Task item »
Once you find the line containing "Open the large pho bowl photo", please retype it and every line after it to the end of the entries, exactly and with nothing added.

Information provided »
↓

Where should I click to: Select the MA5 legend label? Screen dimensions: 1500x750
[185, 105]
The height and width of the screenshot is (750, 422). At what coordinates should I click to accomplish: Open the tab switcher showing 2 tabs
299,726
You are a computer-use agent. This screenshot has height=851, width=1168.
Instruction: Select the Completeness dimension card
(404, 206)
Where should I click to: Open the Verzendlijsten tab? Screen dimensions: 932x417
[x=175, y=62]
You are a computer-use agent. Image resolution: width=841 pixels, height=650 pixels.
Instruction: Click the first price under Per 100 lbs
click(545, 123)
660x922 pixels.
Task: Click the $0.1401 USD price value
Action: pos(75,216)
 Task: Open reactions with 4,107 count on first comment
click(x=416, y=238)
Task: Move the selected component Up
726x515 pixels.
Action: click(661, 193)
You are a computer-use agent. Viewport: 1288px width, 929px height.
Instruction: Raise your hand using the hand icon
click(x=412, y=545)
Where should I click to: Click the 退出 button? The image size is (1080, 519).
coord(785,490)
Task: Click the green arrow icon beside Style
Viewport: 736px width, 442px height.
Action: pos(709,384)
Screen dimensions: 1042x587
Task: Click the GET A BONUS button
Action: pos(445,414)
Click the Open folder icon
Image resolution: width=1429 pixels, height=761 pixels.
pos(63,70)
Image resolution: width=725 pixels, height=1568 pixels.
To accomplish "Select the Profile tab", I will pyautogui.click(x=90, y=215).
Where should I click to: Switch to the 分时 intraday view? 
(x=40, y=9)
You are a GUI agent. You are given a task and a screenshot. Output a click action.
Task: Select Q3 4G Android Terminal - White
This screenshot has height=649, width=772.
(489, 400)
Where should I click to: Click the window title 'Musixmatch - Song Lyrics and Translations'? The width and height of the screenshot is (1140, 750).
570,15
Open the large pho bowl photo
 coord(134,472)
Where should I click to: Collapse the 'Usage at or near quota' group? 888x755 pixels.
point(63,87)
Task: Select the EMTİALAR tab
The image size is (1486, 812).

↑

Task answer »
Open the large pho bowl photo
 coord(134,472)
Where should I click to: Collapse the 'Usage at or near quota' group? 888x755 pixels.
point(63,87)
Task: Select the EMTİALAR tab
The image size is (1486, 812).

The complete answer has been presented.